[Problem requirements] Rewrite the records from the first line up to and including the line containing "[x=1037, y=304]", keeping every line, requests included. In the answers, multiply each coordinate by 1.7 and round to a whole number, rounding halves up.
_ _ _ _
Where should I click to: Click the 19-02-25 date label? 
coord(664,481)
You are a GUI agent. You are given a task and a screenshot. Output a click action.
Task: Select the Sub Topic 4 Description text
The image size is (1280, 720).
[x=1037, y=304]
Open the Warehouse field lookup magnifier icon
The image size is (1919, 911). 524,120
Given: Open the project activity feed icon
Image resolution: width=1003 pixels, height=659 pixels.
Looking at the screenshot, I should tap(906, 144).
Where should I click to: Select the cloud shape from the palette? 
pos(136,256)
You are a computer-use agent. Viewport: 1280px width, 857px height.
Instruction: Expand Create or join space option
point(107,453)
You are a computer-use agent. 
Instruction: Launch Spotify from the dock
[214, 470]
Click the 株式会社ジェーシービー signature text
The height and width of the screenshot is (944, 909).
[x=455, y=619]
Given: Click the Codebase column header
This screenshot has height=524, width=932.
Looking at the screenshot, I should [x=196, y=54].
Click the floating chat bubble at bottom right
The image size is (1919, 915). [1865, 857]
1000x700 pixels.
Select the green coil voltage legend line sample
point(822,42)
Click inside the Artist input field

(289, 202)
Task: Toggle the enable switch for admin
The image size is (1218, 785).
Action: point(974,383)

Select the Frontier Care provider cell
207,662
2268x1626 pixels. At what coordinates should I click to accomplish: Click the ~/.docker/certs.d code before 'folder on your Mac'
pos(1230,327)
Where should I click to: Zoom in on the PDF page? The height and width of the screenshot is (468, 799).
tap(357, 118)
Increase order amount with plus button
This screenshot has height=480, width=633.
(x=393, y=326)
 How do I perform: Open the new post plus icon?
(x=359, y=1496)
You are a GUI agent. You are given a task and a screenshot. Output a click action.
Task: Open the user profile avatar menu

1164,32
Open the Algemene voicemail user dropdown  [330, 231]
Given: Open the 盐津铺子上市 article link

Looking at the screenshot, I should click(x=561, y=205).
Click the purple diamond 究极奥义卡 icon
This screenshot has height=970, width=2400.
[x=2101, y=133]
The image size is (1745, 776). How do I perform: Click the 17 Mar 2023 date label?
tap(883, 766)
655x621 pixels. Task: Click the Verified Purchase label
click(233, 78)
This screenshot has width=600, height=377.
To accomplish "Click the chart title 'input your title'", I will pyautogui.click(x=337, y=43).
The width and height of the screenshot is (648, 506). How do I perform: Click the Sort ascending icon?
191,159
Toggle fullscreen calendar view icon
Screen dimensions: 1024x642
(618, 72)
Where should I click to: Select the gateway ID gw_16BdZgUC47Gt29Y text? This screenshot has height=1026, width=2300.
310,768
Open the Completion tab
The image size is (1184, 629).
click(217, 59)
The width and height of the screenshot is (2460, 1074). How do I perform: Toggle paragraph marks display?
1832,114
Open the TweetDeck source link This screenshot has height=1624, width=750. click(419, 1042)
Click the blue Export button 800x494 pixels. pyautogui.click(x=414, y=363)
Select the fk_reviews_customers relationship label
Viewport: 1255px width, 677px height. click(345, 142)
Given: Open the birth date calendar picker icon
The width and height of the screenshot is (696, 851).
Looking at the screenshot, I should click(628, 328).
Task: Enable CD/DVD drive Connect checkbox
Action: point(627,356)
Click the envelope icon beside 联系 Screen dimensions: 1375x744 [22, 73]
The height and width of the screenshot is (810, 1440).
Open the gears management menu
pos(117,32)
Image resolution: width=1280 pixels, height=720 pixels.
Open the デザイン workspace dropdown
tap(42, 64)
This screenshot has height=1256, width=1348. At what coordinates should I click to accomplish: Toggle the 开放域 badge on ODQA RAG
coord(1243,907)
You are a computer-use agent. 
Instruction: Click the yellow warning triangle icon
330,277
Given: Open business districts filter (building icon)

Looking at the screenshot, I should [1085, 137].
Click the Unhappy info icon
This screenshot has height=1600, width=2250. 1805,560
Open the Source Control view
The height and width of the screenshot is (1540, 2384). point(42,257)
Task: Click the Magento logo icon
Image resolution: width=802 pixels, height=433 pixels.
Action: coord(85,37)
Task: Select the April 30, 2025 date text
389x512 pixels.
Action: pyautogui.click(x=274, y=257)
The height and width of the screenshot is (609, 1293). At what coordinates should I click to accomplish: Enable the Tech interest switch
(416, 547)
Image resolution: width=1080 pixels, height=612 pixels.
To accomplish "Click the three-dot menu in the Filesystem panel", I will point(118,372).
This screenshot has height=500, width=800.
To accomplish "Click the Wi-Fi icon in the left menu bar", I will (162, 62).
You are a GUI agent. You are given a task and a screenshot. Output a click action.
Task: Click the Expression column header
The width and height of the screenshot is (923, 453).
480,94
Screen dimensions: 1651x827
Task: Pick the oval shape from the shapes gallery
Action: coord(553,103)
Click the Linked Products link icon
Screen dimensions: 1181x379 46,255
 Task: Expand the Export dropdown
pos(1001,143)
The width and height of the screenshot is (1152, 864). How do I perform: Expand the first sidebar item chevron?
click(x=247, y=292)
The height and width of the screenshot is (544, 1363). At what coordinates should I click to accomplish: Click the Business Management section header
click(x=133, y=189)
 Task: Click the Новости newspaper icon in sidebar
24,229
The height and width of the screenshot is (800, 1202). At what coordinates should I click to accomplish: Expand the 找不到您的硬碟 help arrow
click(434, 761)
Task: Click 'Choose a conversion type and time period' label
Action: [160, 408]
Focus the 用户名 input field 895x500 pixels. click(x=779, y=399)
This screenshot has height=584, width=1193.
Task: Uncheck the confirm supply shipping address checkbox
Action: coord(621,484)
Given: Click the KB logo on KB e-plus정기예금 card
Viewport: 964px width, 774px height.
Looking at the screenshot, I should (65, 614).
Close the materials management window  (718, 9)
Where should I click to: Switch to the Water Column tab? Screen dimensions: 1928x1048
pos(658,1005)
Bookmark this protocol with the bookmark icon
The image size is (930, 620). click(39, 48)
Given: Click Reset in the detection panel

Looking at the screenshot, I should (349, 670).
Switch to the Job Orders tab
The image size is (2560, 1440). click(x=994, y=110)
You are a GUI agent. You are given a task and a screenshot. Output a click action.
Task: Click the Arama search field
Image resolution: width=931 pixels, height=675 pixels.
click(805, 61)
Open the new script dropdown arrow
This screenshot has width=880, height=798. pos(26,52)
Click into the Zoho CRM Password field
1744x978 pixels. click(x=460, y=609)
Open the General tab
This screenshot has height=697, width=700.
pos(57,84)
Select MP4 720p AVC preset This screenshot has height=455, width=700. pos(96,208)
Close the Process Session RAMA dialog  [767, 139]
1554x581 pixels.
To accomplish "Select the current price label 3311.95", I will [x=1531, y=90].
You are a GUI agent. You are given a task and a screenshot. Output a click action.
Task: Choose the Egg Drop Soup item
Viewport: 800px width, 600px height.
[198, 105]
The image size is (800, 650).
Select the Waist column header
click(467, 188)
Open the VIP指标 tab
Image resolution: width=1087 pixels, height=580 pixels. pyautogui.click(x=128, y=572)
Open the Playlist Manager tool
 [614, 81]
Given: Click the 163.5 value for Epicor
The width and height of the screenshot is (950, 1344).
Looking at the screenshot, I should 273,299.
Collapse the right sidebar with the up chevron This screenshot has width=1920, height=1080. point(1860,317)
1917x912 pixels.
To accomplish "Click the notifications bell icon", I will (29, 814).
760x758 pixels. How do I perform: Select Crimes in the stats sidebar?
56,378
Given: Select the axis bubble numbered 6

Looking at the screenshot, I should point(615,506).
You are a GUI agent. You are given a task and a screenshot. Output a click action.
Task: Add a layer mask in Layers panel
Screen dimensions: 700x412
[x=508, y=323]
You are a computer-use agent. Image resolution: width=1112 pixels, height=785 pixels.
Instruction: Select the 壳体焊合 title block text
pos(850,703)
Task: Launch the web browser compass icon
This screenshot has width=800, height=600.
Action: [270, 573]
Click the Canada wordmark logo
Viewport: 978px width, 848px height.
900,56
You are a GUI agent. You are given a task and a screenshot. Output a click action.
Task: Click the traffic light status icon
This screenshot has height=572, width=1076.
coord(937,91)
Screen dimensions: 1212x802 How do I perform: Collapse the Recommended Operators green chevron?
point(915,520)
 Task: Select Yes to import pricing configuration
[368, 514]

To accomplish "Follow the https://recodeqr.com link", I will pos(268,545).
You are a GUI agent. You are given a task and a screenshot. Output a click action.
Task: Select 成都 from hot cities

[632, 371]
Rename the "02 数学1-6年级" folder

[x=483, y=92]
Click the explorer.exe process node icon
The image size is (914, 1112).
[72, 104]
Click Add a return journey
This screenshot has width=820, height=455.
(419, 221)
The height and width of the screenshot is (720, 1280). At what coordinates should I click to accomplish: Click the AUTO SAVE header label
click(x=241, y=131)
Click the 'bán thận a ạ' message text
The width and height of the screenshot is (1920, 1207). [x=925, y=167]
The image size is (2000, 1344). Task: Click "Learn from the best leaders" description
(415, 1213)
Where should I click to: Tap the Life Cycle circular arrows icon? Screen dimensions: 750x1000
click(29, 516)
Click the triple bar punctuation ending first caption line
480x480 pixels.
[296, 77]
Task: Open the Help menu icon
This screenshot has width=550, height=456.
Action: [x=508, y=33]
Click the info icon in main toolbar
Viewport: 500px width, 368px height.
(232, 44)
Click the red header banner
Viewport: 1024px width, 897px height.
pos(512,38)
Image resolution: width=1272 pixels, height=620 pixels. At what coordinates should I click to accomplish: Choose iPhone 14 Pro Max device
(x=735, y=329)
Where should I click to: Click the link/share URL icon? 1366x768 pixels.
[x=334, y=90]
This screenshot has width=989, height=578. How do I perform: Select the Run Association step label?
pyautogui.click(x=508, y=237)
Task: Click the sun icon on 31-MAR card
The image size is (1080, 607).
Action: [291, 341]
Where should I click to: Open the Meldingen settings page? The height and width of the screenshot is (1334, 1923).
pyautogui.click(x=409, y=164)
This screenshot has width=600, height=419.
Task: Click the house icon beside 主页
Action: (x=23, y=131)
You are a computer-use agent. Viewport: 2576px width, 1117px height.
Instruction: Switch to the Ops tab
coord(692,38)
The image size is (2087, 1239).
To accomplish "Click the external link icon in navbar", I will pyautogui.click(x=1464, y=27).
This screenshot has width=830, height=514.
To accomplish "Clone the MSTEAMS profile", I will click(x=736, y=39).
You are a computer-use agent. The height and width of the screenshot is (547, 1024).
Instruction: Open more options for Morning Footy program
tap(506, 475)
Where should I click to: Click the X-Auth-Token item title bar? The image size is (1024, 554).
_ _ _ _
[Answer to the exercise]
Where should I click to: Click the 19-02-25 date label? 
coord(1129,818)
You are a GUI agent. You are given a task and a screenshot. Output a click action.
Task: Select the Sub Topic 4 Description text
The image size is (1280, 720).
[x=1763, y=517]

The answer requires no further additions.